== WHAT YOU ARE ASKED TO DO ==
Reproduce the data below verbatim, beginning at the line containing "Select the Text tool" and stopping after the line containing "Action: coord(400,366)".

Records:
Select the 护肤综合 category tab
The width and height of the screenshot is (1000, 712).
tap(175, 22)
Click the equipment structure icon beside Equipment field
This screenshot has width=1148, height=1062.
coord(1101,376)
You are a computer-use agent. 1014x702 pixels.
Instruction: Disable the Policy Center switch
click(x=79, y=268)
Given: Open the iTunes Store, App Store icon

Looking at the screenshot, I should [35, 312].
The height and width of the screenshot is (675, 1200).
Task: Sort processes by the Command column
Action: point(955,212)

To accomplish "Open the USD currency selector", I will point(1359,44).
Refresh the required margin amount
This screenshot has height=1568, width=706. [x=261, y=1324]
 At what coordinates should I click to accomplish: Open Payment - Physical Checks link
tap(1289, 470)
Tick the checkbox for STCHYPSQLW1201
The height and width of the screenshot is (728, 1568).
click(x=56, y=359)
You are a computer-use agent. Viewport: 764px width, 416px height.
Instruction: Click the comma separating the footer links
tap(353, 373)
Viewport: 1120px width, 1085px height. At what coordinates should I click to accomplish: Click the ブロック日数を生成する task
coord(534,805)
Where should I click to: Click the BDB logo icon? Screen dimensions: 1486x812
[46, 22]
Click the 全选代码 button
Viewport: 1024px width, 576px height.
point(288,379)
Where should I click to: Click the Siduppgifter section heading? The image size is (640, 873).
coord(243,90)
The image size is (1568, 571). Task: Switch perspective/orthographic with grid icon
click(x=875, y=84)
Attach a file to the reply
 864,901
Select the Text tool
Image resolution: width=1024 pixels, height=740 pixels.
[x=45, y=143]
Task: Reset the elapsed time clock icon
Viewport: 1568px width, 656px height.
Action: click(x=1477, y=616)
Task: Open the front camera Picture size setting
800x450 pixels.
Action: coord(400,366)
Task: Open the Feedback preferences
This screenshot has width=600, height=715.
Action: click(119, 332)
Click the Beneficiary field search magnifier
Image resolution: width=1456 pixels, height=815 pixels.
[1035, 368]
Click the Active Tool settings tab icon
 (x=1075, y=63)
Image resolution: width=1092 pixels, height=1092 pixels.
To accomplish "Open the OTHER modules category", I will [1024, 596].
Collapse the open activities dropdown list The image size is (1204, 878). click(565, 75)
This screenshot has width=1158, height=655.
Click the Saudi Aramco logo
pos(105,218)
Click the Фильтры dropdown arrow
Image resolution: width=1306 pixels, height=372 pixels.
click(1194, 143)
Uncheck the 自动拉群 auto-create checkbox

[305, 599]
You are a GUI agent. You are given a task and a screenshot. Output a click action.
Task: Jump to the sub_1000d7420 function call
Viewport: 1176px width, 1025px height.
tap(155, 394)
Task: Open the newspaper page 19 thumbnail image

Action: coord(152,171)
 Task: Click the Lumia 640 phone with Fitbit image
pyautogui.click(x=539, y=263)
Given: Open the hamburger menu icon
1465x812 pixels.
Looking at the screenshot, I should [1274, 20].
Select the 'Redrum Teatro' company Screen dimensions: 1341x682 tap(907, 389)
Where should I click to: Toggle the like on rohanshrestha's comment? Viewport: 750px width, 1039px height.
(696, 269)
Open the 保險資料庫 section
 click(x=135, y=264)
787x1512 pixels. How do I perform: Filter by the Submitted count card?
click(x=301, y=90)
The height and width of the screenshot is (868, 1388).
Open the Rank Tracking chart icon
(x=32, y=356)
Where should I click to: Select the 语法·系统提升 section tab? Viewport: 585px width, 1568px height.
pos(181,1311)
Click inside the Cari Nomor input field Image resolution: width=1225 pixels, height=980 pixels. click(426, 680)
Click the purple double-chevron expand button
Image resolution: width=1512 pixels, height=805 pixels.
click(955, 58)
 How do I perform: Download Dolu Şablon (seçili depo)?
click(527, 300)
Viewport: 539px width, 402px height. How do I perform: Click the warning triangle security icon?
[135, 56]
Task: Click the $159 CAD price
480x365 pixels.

== FINISHED ANSWER ==
Select the Text tool
Image resolution: width=1024 pixels, height=740 pixels.
[x=45, y=143]
Task: Reset the elapsed time clock icon
Viewport: 1568px width, 656px height.
Action: click(x=1477, y=616)
Task: Open the front camera Picture size setting
800x450 pixels.
Action: coord(400,366)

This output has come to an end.